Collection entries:
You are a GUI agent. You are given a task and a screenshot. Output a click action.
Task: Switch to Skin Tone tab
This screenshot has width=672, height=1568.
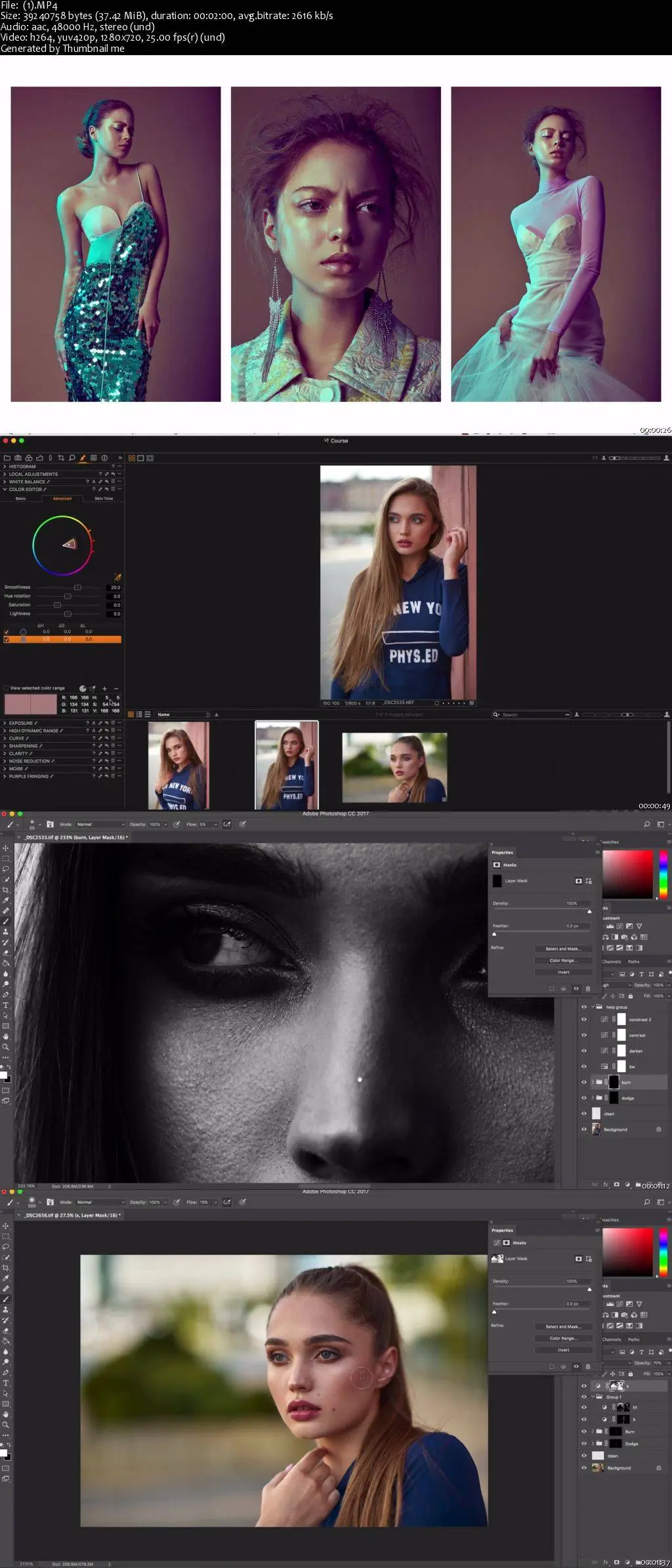pyautogui.click(x=104, y=498)
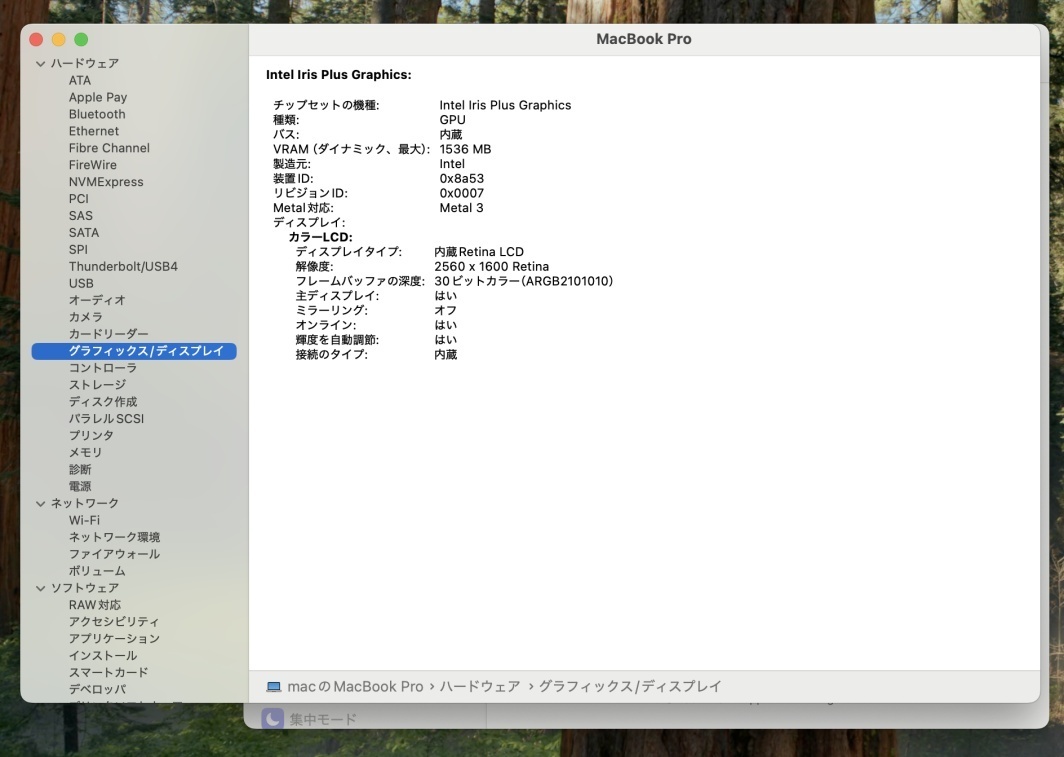Collapse the ネットワーク section chevron
1064x757 pixels.
40,504
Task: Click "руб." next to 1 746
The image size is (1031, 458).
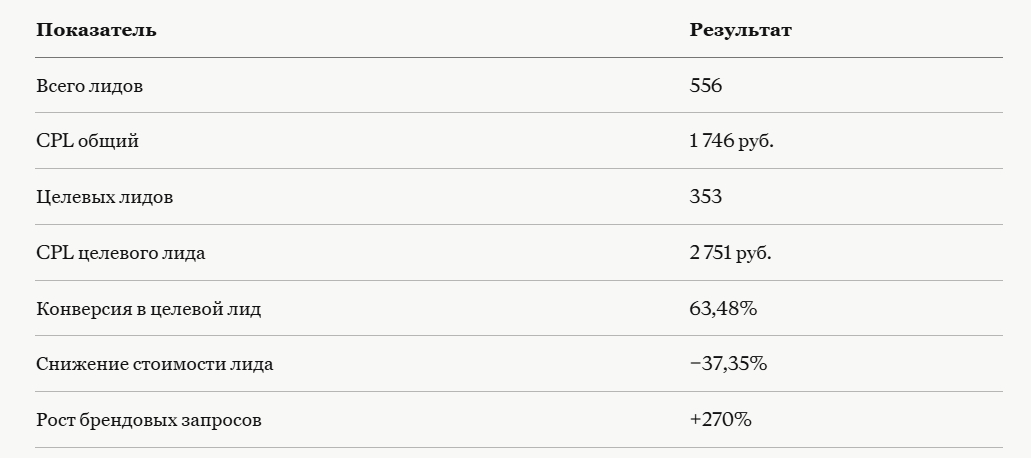Action: point(756,142)
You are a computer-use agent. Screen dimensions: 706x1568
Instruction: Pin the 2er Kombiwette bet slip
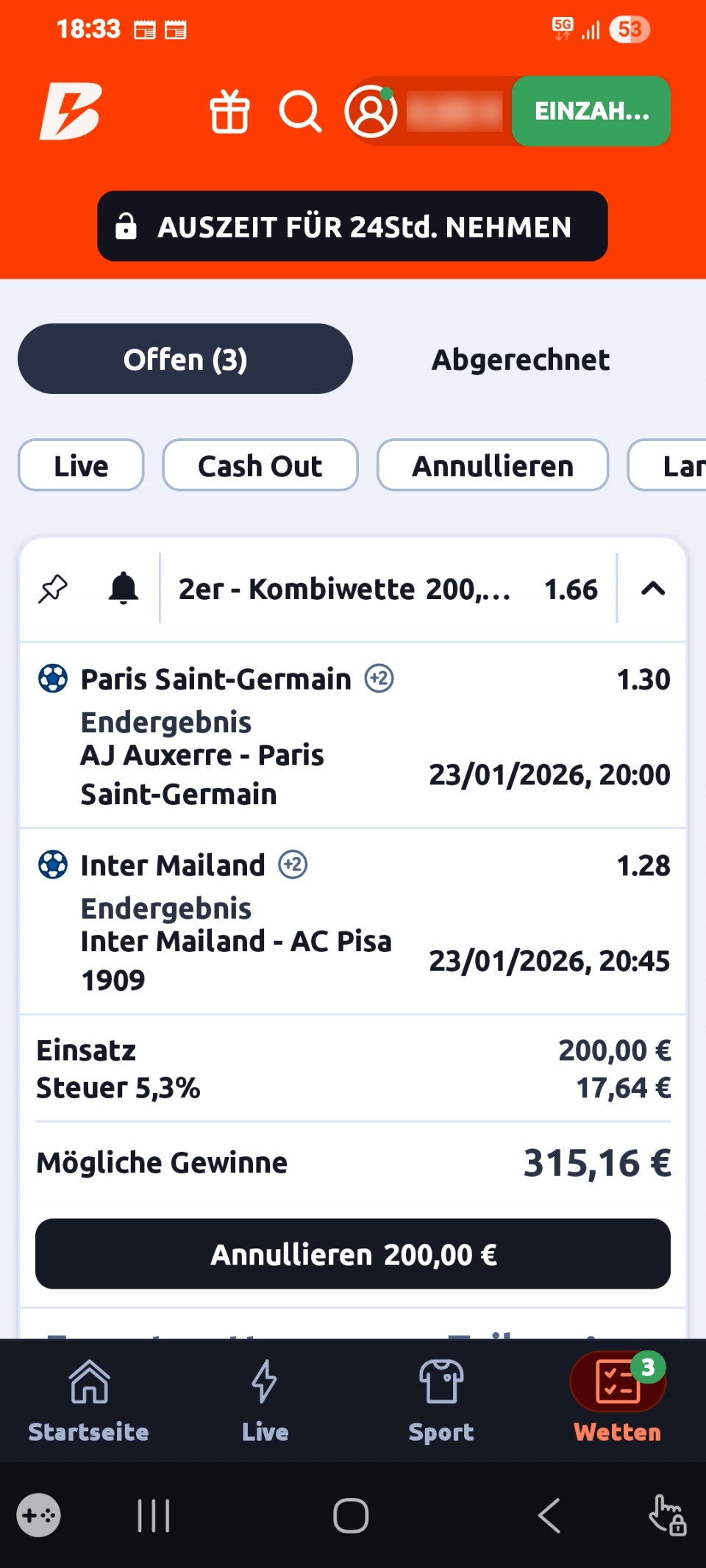tap(53, 589)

Task statement: Format the lines in the rows above as a numbered list, skipping any blank lines. Leave the pictures out of your answer.

Result of this task:
1. You are a GUI agent. You are given a task and a screenshot. Output a click action.
2. Task: Switch to Skin Tone tab
3. This screenshot has width=672, height=1568.
4. pyautogui.click(x=104, y=498)
5. Collapse the ネットワーク section chevron
6. 1064x757 pixels.
7. 40,504
8. Task: Click "руб." next to 1 746
9. The image size is (1031, 458).
10. Action: point(756,142)
11. You are a computer-use agent. Screen dimensions: 706x1568
12. Instruction: Pin the 2er Kombiwette bet slip
13. tap(53, 589)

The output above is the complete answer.